Como todo episódio político quente, o atentado contra Bolsonaro também gerou interpretações divididas. Na esquerda, difundiram-se aquelas que diziam que o atentado não tinha acontecido ou que não tinha a gravidade anunciada.
Levantamento da Diretoria de Análise de Políticas Públicas da FGV, na manhã do dia 7 de setembro, mostrou que surpreendentes 40,5% das interações no Twitter sobre o atentado encampavam essa tese.
Embora seja mais ou menos esperado algum nível de desinformação nos primeiros momentos de um evento surpreendente como esse, as especulações mais selvagens continuaram difundindo-se até três dias depois do ataque.
Sites da imprensa alternativa de esquerda, perfis de grandes influenciadores e correntes de WhatsApp encadearam uma longa lista de fatos e suspeitas.
Entre elas estavam a visita de Bolsonaro a João Roberto Marinho; o fato de ele estar cercado de seguranças e policiais bem treinados; o fato de a facada ter atravessado um colete à prova de balas; o fato de não ter jorrado sangue após o golpe; as informações desencontradas sobre o seu estado de saúde; o fato de os médicos aparecerem numa foto sem luvas; e, finalmente, o suposto tratamento benevolente que seu vice, general Mourão, teria recebido em entrevista na Globonews.

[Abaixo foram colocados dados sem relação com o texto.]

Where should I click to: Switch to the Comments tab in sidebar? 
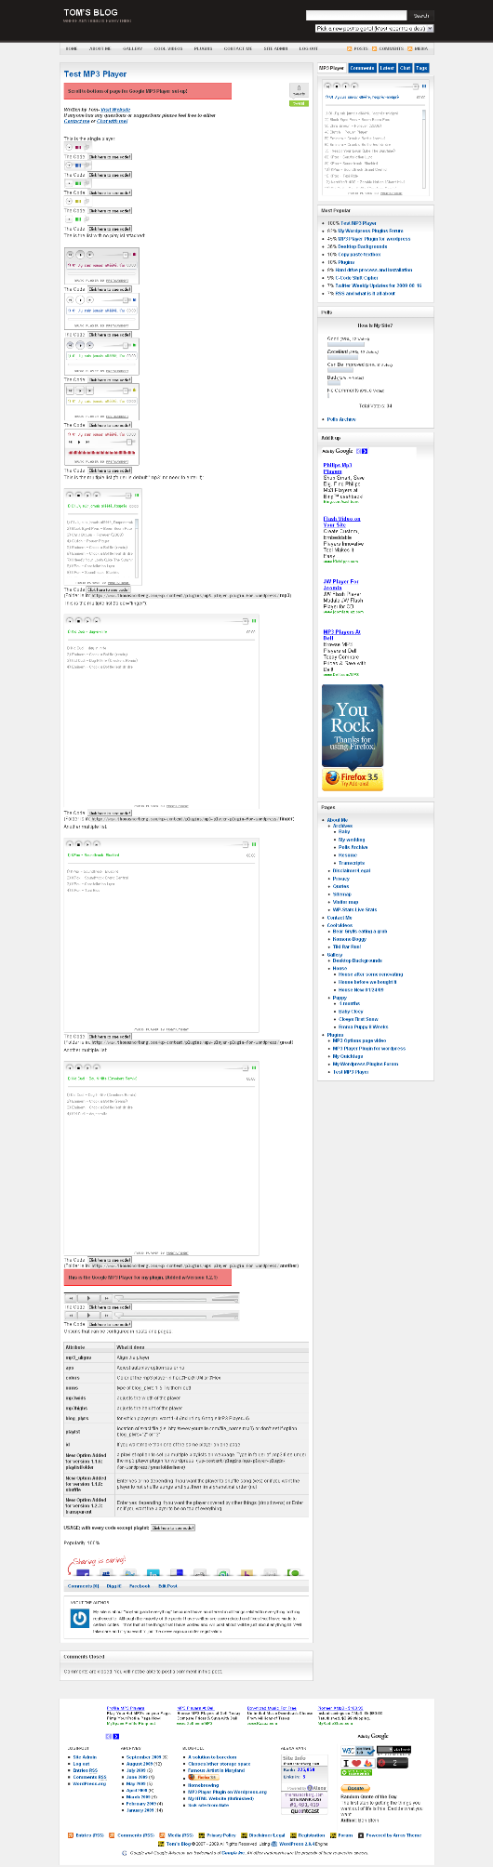(362, 68)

Embora o ataque tenha sido presenciado e relatado por inúmeros jornalistas, de diferentes veículos, sucessivos laudos médicos tenham mostrado a gravidade dos ferimentos e todas as forças adversárias tenham reconhecido e lamentado o atentado, uma grande quantidade de céticos seguiu acreditando numa conspiração para martirizar Bolsonaro, culpar a esquerda pelo ataque e facilitar a vitória do candidato ainda no primeiro turno.
Foram lembradas a explosão do Riocentro, a omissão do comício das diretas na cobertura da Globo em 1984 e o incêndio do Reichstag.
O episódio merece análise porque ilustra um fenômeno mais amplo: o ceticismo seletivo associado à credulidade inocente, uma forma muito extrema de viés de confirmação. É um fenômeno no qual se duvida de fatos bem estabelecidos, ao mesmo tempo em que se suspende qualquer juízo crítico para aderir a teses muito frágeis.
Vemos, por exemplo, condenações do viés editorial da grande imprensa acompanhadas da aceitação acrítica das notícias falsas mais tolas; vemos críticas aos partidos por serem incapazes de representar a cidadania acompanhadas da adesão a projetos políticos flagrantemente autoritários.
Trata-se de uma seletividade extrema pela qual se adota para aquilo que se condena uma postura hipercrítica e hipercética e para tudo aquilo que se defende uma credulidade ingênua.